Beginning at the line containing "[Tweet on X] (38, 844)" in the material below and ending at the line containing "[Seide unterhemd in 100% seide] (98, 309)", return each line exactly and add nothing.

• _Data records_:
━━━━━━━━━━

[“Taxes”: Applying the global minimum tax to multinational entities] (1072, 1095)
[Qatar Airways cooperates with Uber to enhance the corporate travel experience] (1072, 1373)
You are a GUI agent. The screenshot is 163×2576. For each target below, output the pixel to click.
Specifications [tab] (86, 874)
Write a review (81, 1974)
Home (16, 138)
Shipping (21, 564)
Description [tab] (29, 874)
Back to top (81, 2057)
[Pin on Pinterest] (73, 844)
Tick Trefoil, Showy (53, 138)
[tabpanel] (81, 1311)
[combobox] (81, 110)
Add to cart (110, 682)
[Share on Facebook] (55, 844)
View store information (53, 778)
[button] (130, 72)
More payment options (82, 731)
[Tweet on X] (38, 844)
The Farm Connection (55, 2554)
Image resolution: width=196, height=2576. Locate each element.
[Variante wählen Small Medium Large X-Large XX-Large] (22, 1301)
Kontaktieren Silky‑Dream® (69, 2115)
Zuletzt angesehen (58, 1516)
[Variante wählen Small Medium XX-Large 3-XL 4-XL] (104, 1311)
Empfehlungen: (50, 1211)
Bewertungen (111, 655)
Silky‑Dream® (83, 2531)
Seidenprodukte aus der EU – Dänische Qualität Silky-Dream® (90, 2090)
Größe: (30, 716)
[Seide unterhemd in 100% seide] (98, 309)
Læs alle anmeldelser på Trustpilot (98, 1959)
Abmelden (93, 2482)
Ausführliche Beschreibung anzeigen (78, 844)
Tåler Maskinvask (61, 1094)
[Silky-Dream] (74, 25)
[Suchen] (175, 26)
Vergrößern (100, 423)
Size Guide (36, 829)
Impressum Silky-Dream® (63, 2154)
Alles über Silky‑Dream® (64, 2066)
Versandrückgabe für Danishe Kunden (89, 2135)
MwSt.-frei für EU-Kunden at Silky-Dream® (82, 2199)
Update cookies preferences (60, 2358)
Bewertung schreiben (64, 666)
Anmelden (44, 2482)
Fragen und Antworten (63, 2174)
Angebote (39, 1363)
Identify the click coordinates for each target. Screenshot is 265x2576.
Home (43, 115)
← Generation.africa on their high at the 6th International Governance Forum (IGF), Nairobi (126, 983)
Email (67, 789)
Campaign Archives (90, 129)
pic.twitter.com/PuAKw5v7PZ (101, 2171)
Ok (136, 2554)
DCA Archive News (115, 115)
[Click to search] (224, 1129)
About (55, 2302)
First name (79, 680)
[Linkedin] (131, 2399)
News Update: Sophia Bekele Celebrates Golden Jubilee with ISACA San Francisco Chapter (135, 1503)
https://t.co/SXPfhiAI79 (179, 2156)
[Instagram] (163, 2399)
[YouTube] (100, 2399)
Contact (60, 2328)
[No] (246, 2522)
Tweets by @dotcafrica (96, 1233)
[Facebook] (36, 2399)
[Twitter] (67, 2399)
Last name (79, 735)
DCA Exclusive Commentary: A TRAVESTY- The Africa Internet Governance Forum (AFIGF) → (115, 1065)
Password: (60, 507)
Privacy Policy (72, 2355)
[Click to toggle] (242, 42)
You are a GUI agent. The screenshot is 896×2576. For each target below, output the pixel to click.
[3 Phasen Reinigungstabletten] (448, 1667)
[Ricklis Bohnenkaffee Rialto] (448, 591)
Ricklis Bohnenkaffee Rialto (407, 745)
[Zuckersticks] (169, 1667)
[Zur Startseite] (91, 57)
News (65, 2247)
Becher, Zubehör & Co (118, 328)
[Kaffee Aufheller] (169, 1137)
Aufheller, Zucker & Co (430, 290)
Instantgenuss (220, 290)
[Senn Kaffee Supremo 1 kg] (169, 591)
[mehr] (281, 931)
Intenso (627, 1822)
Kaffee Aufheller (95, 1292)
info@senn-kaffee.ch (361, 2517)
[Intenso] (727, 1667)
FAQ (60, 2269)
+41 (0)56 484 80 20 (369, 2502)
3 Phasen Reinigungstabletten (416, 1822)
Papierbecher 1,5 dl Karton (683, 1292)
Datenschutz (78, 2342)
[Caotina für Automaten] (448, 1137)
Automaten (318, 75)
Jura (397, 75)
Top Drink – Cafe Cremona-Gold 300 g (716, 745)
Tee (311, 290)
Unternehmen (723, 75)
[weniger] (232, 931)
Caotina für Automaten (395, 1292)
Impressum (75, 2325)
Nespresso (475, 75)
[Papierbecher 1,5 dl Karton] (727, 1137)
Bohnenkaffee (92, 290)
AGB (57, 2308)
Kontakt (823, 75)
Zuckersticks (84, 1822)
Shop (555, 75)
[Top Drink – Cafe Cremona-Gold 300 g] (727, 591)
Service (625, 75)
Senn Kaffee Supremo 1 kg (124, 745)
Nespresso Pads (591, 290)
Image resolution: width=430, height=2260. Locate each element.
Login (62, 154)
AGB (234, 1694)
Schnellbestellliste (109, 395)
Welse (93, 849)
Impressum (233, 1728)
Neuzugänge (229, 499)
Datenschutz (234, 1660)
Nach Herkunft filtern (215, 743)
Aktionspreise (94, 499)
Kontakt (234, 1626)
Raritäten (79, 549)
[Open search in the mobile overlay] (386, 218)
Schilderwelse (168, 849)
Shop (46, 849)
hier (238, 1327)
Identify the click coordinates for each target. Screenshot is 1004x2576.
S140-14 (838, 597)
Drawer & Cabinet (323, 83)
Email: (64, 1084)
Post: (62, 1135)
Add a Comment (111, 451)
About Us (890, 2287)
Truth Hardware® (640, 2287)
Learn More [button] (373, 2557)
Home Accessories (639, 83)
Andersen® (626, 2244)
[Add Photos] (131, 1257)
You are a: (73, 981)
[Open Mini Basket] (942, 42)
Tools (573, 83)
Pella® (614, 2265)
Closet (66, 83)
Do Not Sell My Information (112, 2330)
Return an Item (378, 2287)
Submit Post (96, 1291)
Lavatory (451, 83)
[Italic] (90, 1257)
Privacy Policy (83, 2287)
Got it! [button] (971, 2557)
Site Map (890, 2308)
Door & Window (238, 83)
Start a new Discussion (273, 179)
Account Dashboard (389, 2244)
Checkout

━━━━━━━━━━

• _Your response_:
[Tweet on X] (38, 844)
The Farm Connection (55, 2554)
Image resolution: width=196, height=2576. Locate each element.
[Variante wählen Small Medium Large X-Large XX-Large] (22, 1301)
Kontaktieren Silky‑Dream® (69, 2115)
Zuletzt angesehen (58, 1516)
[Variante wählen Small Medium XX-Large 3-XL 4-XL] (104, 1311)
Empfehlungen: (50, 1211)
Bewertungen (111, 655)
Silky‑Dream® (83, 2531)
Seidenprodukte aus der EU – Dänische Qualität Silky-Dream® (90, 2090)
Größe: (30, 716)
[Seide unterhemd in 100% seide] (98, 309)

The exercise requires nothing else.